Required Reading, Part I

From the Boston Globe, “Obama Shows Hints of His Year in Global Finance” by Sassha Issenberg I know what you’re thinking: Obama spent a year in global finance? Where did He find the time, what with already being a community organizer, a part-time lawyer, a law school lecturer and a state legislator? Well, this was before all of that. What the Globe rib-splittingly refers to as Obama’s “year in global finance” took place immediately following His college graduation in 1983. You’re also probably wondering why Obama has soft-peddled this “year in global finance,” especially given the lightness of His résumé. Well, contra the Globe, a lot of people wouldn’t consider Obama’s job at the time to actually be in global finance per se. He was a writer/editor for the Business International Corp. where His principal responsibility was editing manuscripts. Obama did discuss this period in His life, or at least a fanciful version of it, in His autobiography. Quoth the Globe:

In “Dreams From My Father,” his 1995 memoir, Obama describes being hired by an unnamed “consulting house to multinational corporations.” “Like a spy behind enemy lines, I arrived every day at my mid-Manhattan office and sat at my computer terminal, checking the Reuters machine that blinked bright emerald messages from across the globe,” Obama wrote. “Sometimes, coming out of an interview with Japanese financiers or German bond traders, I would catch my reflection in the elevator doors – see myself in a suit and tie, a briefcase in my hand – and for a split second I would imagine myself as a captain of industry.” Those who worked at Business International say Obama’s brief account contains inaccuracies or misrepresentations about the company. (Obama has acknowledged fictionalizing narrative elements in the book.) They say that while offering consulting functions to clients, Business International was far more a publishing house than a consulting firm.
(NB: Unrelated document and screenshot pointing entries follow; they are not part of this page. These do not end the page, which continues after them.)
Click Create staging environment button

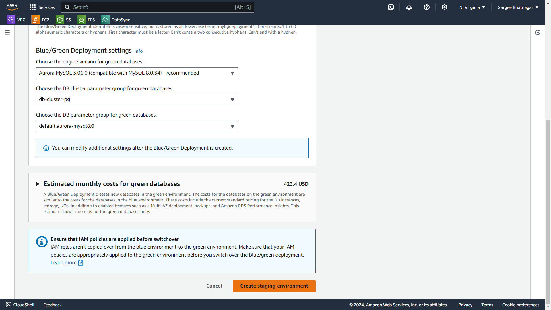(x=274, y=286)
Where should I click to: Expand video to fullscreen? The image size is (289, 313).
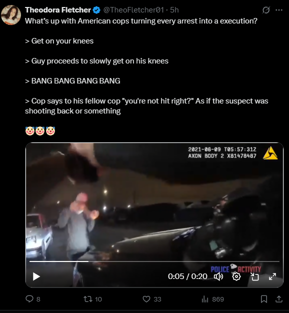(x=273, y=277)
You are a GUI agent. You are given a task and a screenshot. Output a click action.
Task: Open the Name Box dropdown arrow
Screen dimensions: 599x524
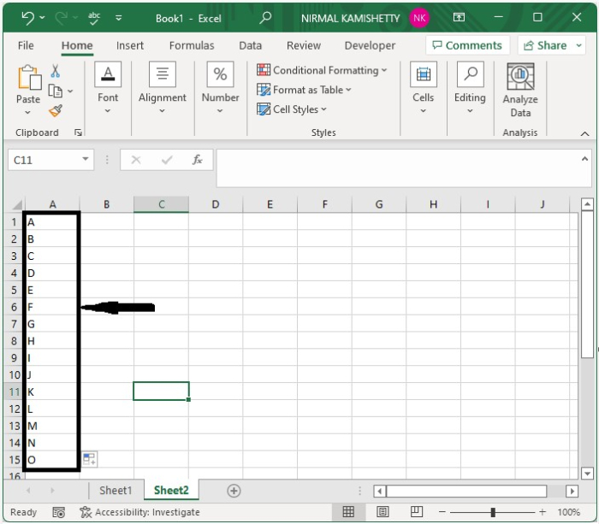point(86,160)
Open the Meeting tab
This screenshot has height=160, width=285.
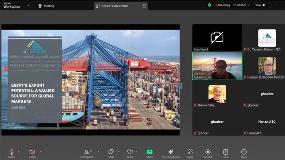46,6
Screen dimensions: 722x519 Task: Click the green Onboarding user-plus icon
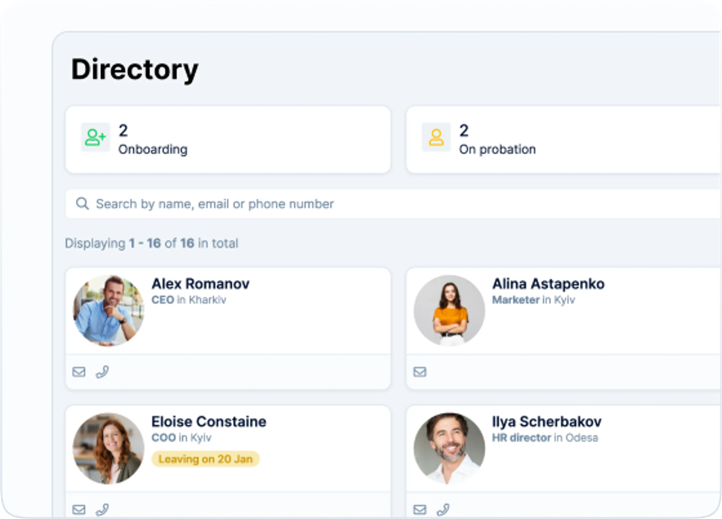(95, 137)
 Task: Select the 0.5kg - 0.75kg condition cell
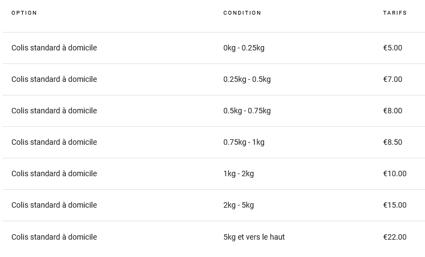tap(247, 111)
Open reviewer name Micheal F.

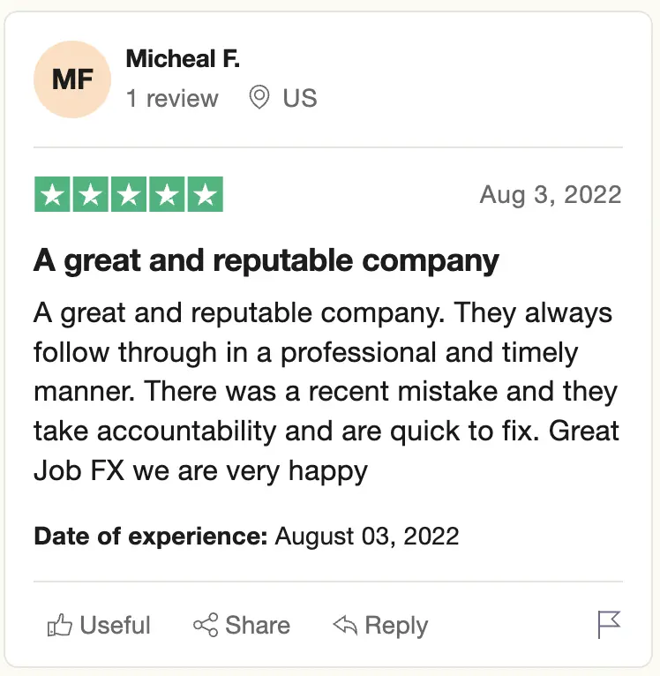183,59
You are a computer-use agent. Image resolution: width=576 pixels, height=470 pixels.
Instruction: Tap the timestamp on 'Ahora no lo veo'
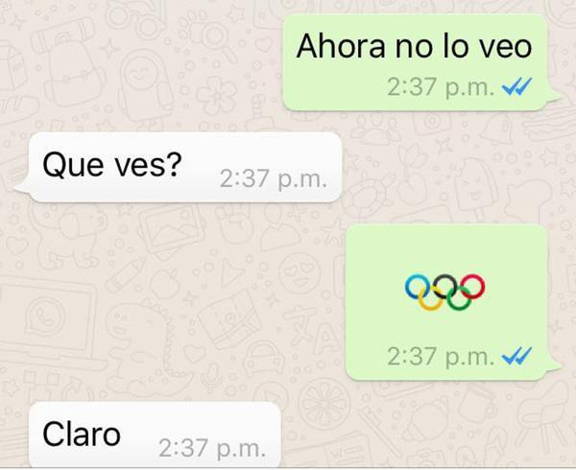click(441, 87)
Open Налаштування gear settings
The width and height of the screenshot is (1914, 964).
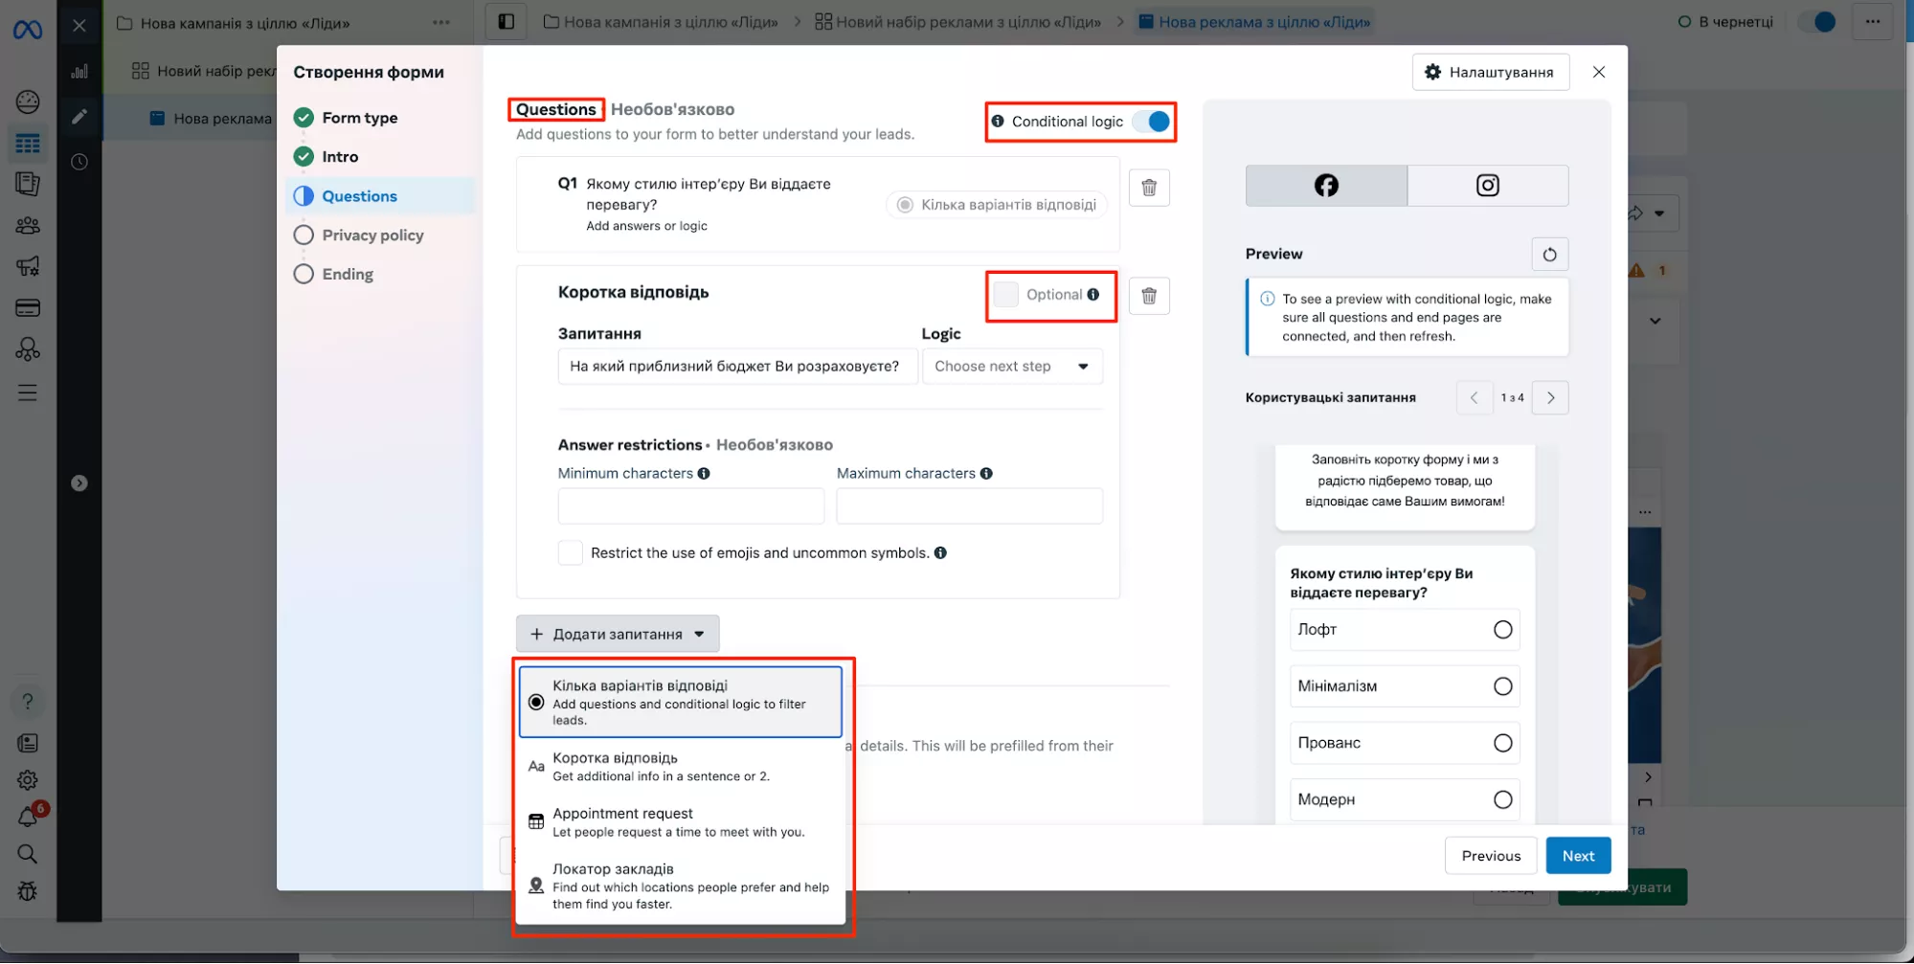[1490, 72]
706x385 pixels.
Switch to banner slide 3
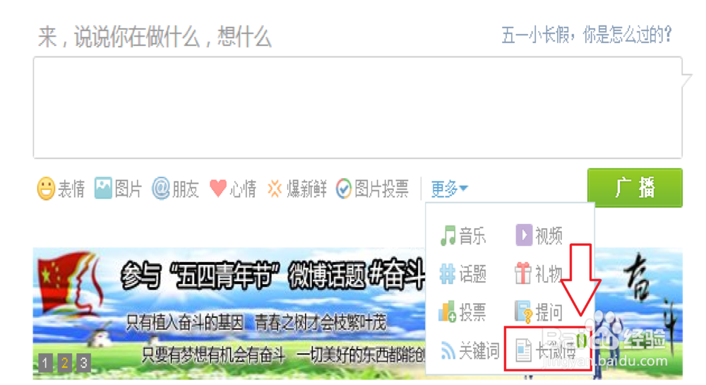click(x=83, y=363)
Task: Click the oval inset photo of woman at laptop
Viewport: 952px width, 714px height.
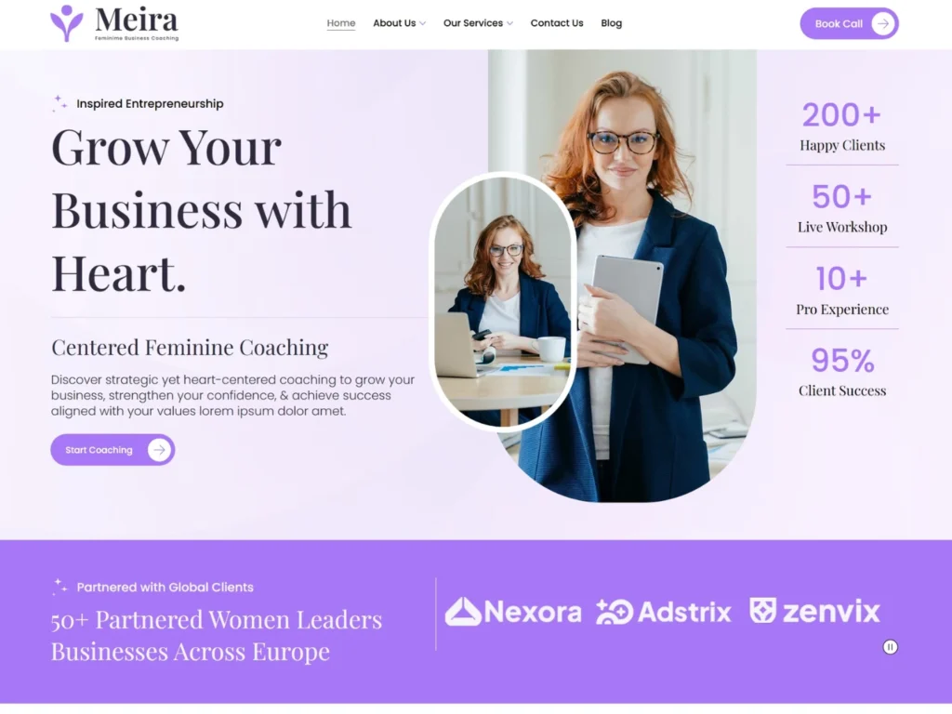Action: click(503, 302)
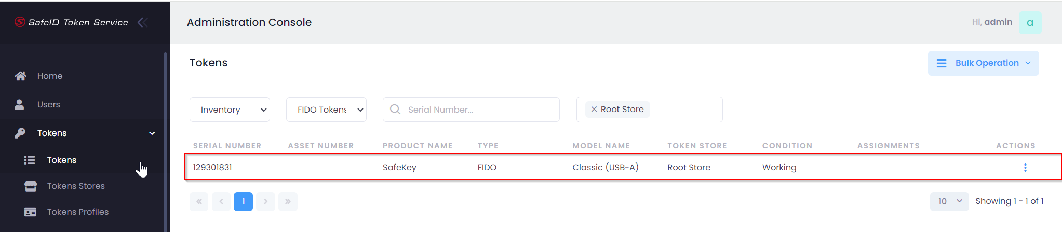Click page 1 pagination button

(x=243, y=201)
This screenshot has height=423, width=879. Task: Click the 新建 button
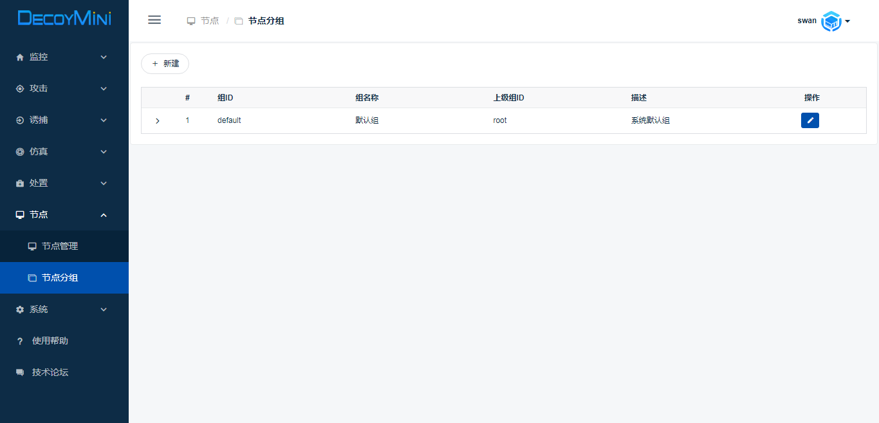point(165,64)
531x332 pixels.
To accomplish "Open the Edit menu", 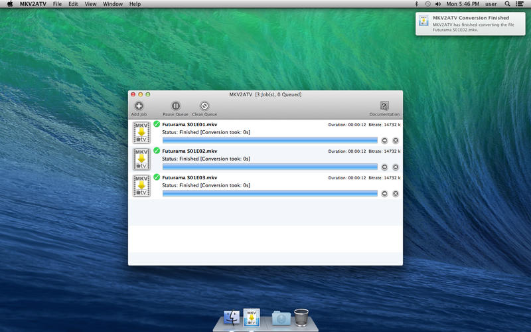I will [x=74, y=4].
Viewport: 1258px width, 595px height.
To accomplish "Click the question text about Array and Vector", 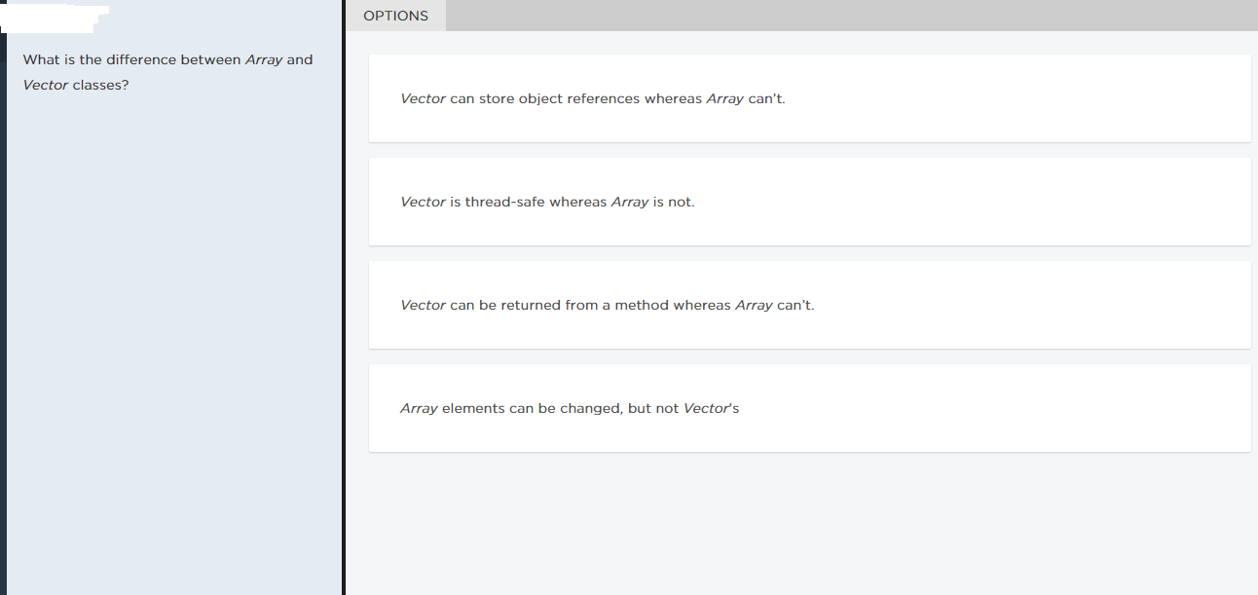I will 146,60.
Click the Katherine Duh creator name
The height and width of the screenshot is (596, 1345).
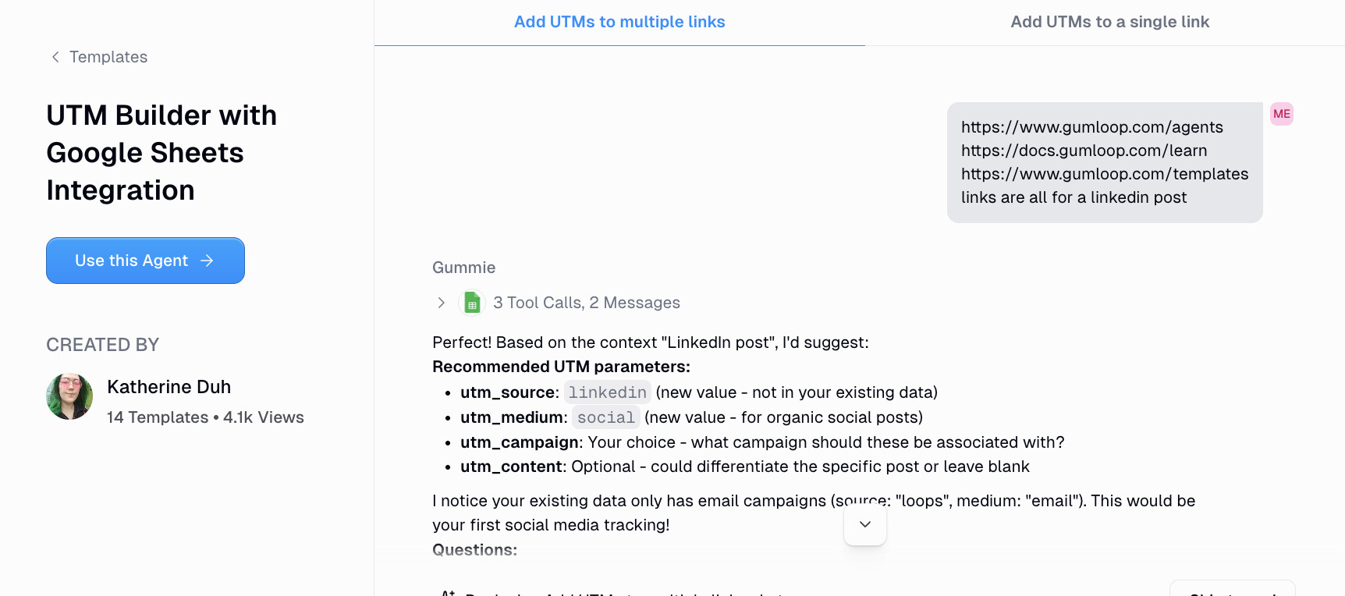coord(169,386)
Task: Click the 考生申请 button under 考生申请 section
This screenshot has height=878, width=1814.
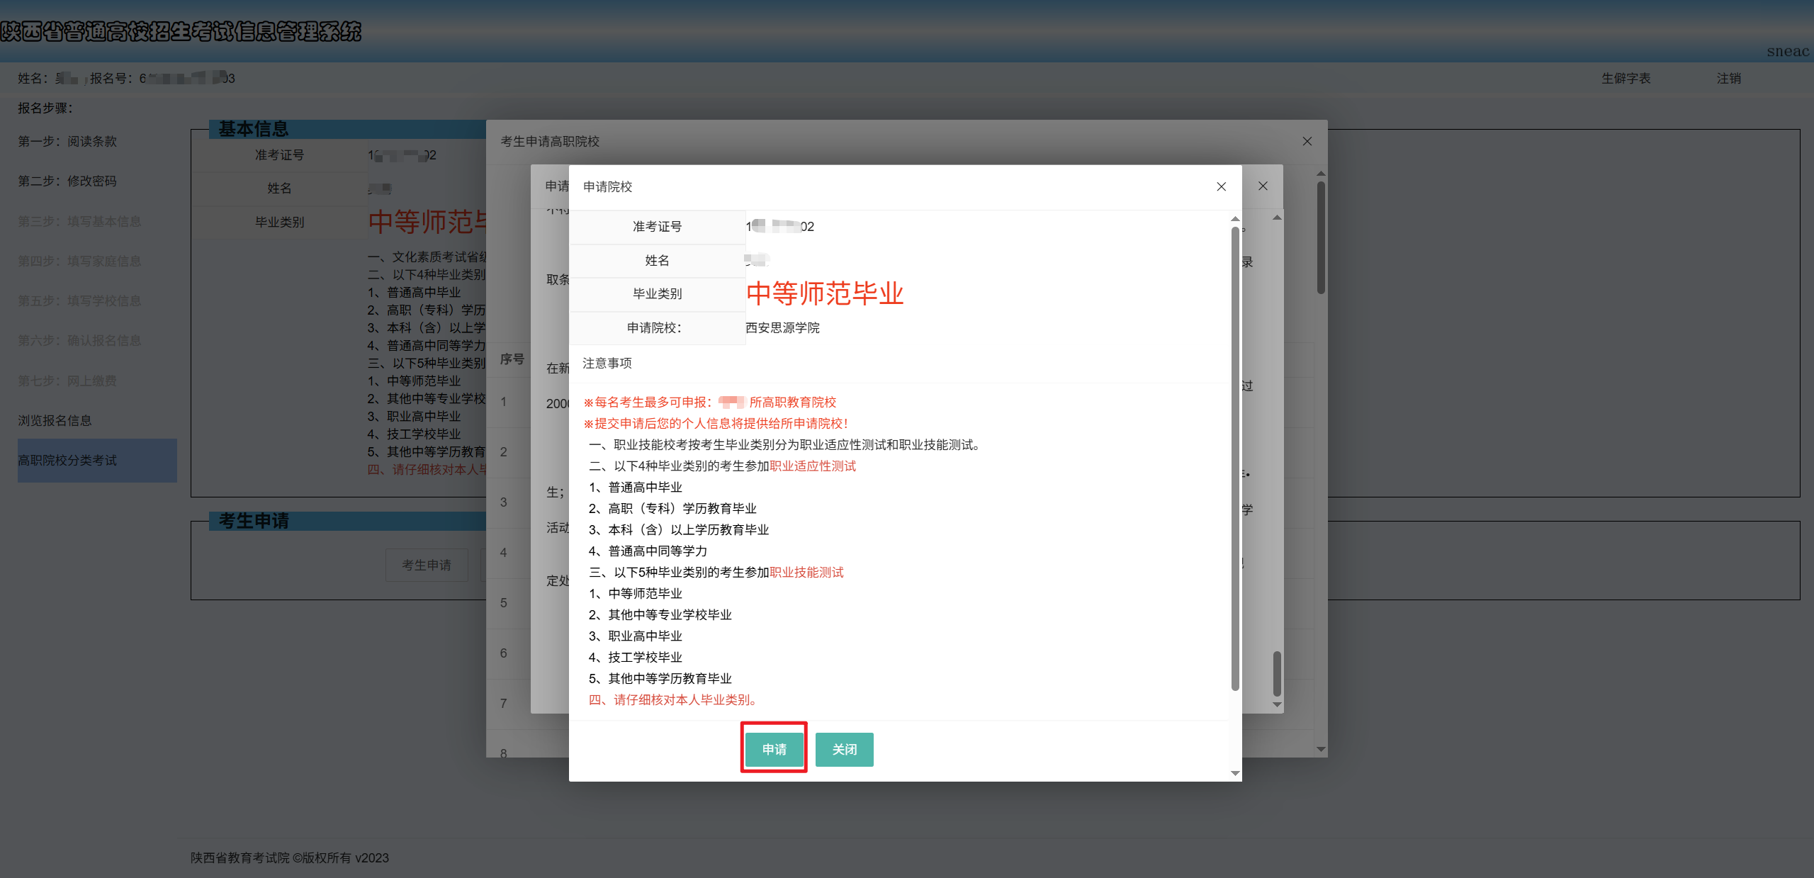Action: tap(426, 565)
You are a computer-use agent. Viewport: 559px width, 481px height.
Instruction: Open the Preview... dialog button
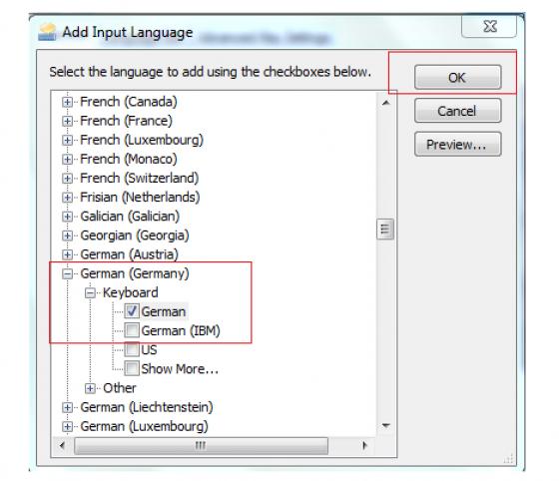458,145
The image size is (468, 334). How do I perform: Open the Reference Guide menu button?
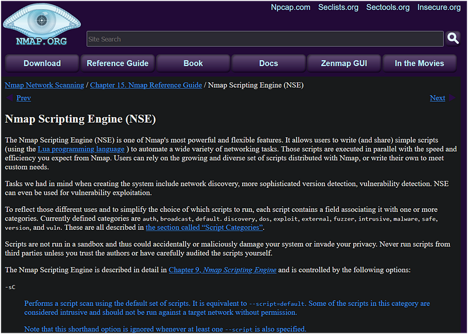118,63
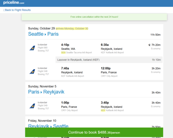Continue to book at $488.36 per person
The height and width of the screenshot is (138, 173).
click(x=94, y=132)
Founded in 1954 to publish a magazine targeted at an increasingly globalized managerial class, Business International covered a broad array of subjects, including reports on economic policy making and recommendations for executive insurance policies. The office had a collegiate feel: Employees rarely wore suits, and writers at Obama’s level did not – as he suggests in one anecdote – have their own secretaries, according to fellow workers at the time. Obama had to share a Wang computer terminal with another employee

Making much of a candidate’s first job experience doesn’t make much sense, but the following description of our potential dilettante-in-chief sounds rather familiar:

Obama (was) described by peers as a distant presence in the office: diligent about his work but rarely engaged by it, uninterested in after-work drinks with colleagues. “He was all business; he didn’t chat and gossip,” said Chang. “He always seemed aloof, a little bit of a stray cat,” added Celi.